Unter dem halbrunden Sitz entdeckte ich etwas – etwas, was so echt war wie die Rosen, die Fred Annie überreicht hatte, nur eben nicht rot.
Es war ein blauer Haarreif.
*
Wir machten uns auf den Weg zurück zum Wagen. Milo zeigte sich wieder von seiner besten Seite und tapste neben Mikes Rollstuhl her.
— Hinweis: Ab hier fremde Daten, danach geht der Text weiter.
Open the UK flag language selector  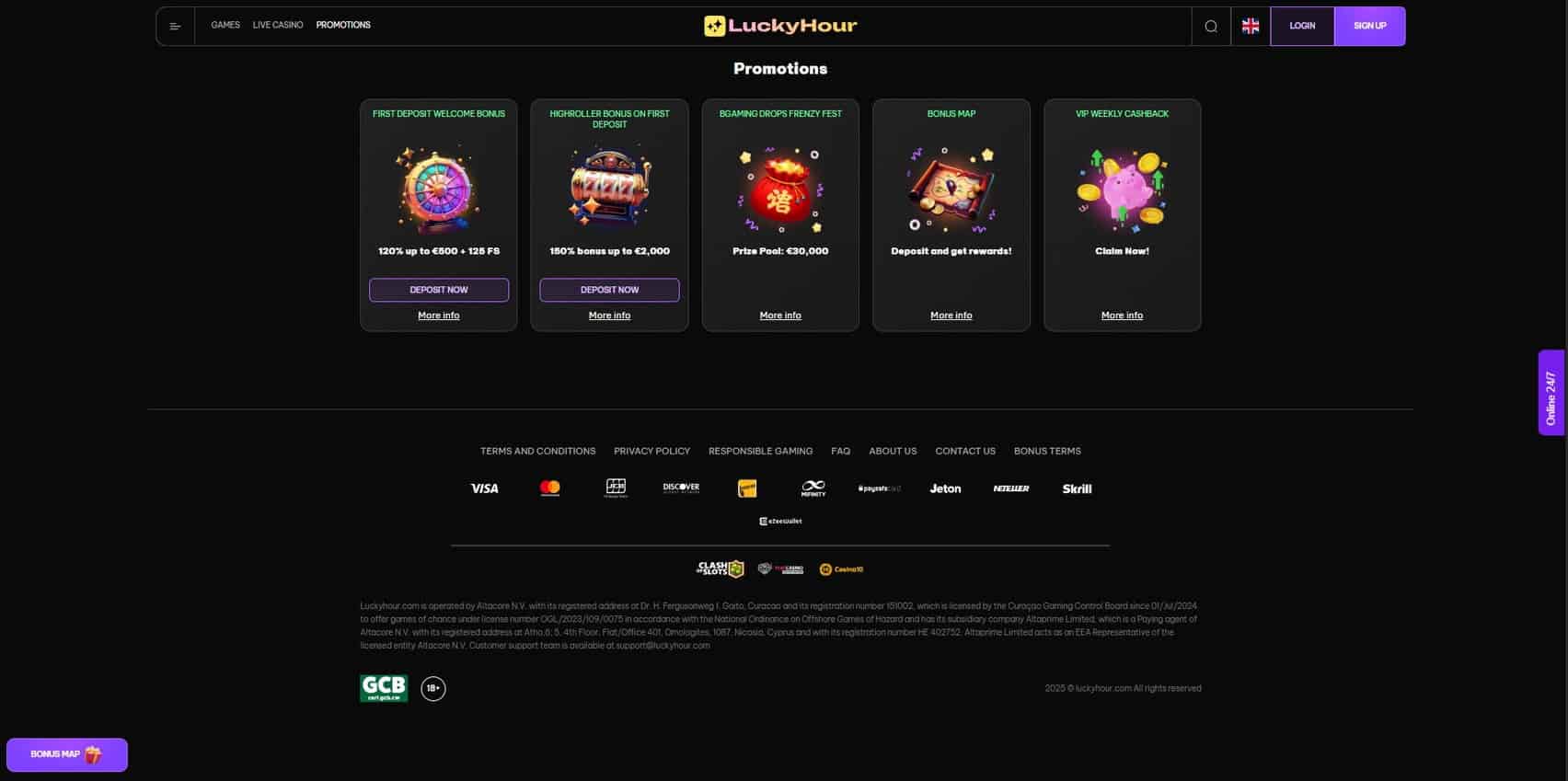1250,26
»Ich komme zurück, sobald ich die beiden nach Hause gefahren habe«, sagte ich zu Fred. »Und mache ein paar Überstunden.«
Er schüttelte den Kopf. »Für heute haben Sie Feierabend. Gehen Sie früh ins Bett, und seien Sie morgen um sechs hier. Und richten Sie sich ein paar belegte Brote als Reserve, das wird morgen ein langer Arbeitstag. Sieht so aus, als würde das Unwetter etwas schneller aufziehen, als die Meteorologen erwartet haben.«
Annie sah ihn beunruhigt an. »Was meinen Sie – soll ich ein paar Sachen zusammenpacken und mit Mike in die Stadt fahren? Das mach ich nur ungern, wenn er so erschöpft ist, aber…«
»Schalten Sie heute Abend das Radio an«, riet Fred ihr. »Falls die Wetterbehörde für das Küstengebiet eine Evakuierungsempfehlung ausspricht, bleibt Ihnen noch genug Zeit. Aber ich glaube nicht, dass es so weit kommt. Uns steht kein allzu heftiger Sturm bevor. Ich mache mir nur Sorgen um die größeren Anlagen – den Thunderball, den Shaker und das Spin. «
»Die sind dem schon gewachsen«, sagte Lane. »Letztes Jahr haben sie Agnes standgehalten, und das war ein echter Orkan.«
»Hat der jetzige Sturm auch einen Namen?«, fragte Mike.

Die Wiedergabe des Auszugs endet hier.